The resolution, which was passed anonymously, instructed the government to cancel a request for military assistance to the US-led coalition, which was issued in response to the rise of the Islamic State of Iraq and the Levant (known as ISIL, ISIS or Daesh) terror group.

“The government commits to revoke its request for assistance from the international coalition fighting the Islamic State of Iraq and Levant due to the end of military operations in Iraq and the achievement of victory,” the resolution read, adding, “The Iraqi government must work to end the presence of any foreign troops on Iraqi soil and prohibit them from using its land, airspace or water for any reason.”

The resolution stated that Iraqi military leadership has to report the number of foreign instructors that are necessary for Iraqi national security.

Earlier, Abdul Mahdi had requested that parliament order the withdrawal of foreign troops from the country.

During the session convened amid growing tensions in the region in the aftermath of Islamic Revolution Guards Corps (IRGC) Qods Force Commander Lieutenant General Qassem Soleimani’s assassination by the administration of US President Donald Trump, the prime minister stressed that it is in the interest of both Iraq and the US to terminate the presence of Washington’s troops in the Arab country.

“Despite the internal and external difficulties that we might face, it remains best for Iraq on principle and practically,” he stressed.

The prime minister said the American side notified the Iraqi military about the planned airstrike minutes before it was carried out, but his government denied Washington permission to continue with the operation.

Abdul Mahdi added that Soleimani was on his way to meet him when the US airstrike killed the Iranian top commander.

According to the Iraqi prime minister, the Iranian general was expected to deliver a response from Tehran to ‘a Saudi message’.

Also on Sunday, Iraq’s Foreign Ministry summoned US Ambassador Matthew Tueller on the back of repeated American airstrikes on Iraqi soil.

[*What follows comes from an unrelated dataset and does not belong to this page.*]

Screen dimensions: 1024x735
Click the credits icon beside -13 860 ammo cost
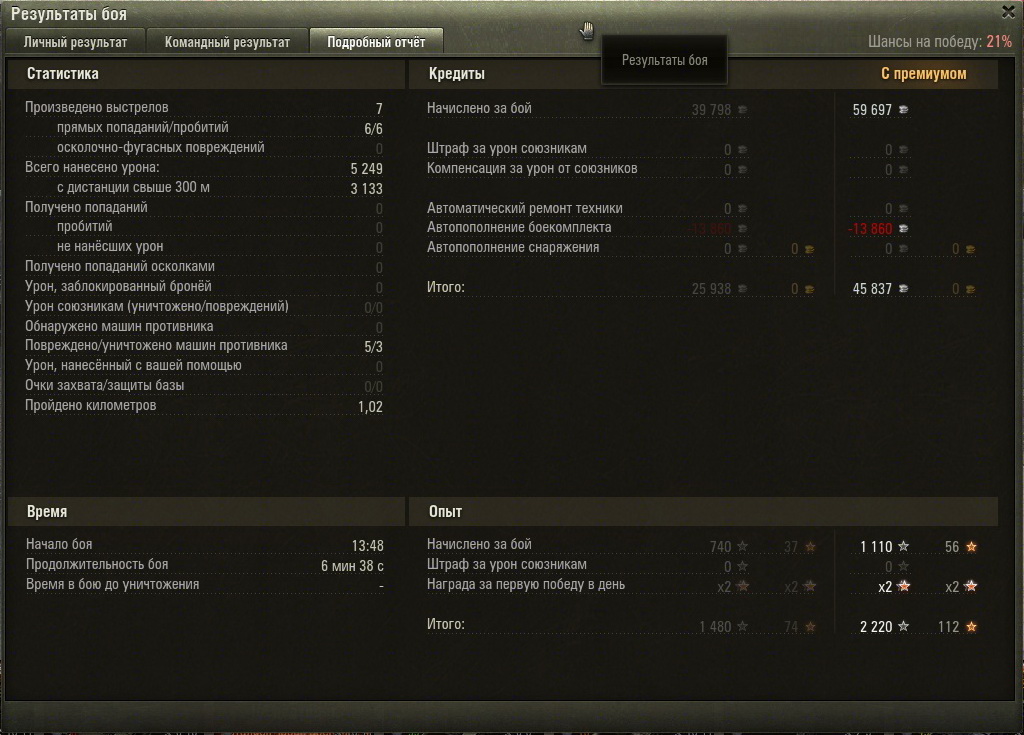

The foreign ministry stated that the act was “a flagrant breach of Iraq’s sovereignty and of all international laws and norms that regulate relations between countries and prohibit the use of their lands to carry out attacks on neighbouring countries”.

Baghdad has also lodged official complaints with the United Nations Secretary-General and Security Council over US air raids on Iraqi.

The complaint is about “American attacks and aggression on Iraqi military positions and the assassination of Iraqi and allied high level military commanders on Iraqi soil”, the foreign ministry said in a statement.

It described the attacks as “a dangerous breach of Iraqi sovereignty and of the terms of US presence in Iraq”, calling on the security council to condemn the assaults.

General Soleimani, Deputy Commander of Iraq’s Popular Mobilization Forces (PMF), or Hashad al-Shabi, Abu Mahdi al-Muhandis, and eight others were martyred in a targeted assassination by US aircraft in Iraq’s Baghdad on Friday.

Iranian officials branded Washington assassination operation an “act of international terrorism” and promised retaliation. Supreme Leader of the Islamic Revolution Ayatollah Seyed Ali Khamenei has stated that the Unites States must await a tough revenge.

Earlier last week, Washington Embassy in Baghdad barely escaped a takeover by Iraqi protesters following a series of US airstrikes that killed 28 popular forces a week ago. The demonstrators chanted “Death to America” and even managed to set checkpoints on fire, calling for the expulsion of the US ambassador and American military servicemen from the Arab country.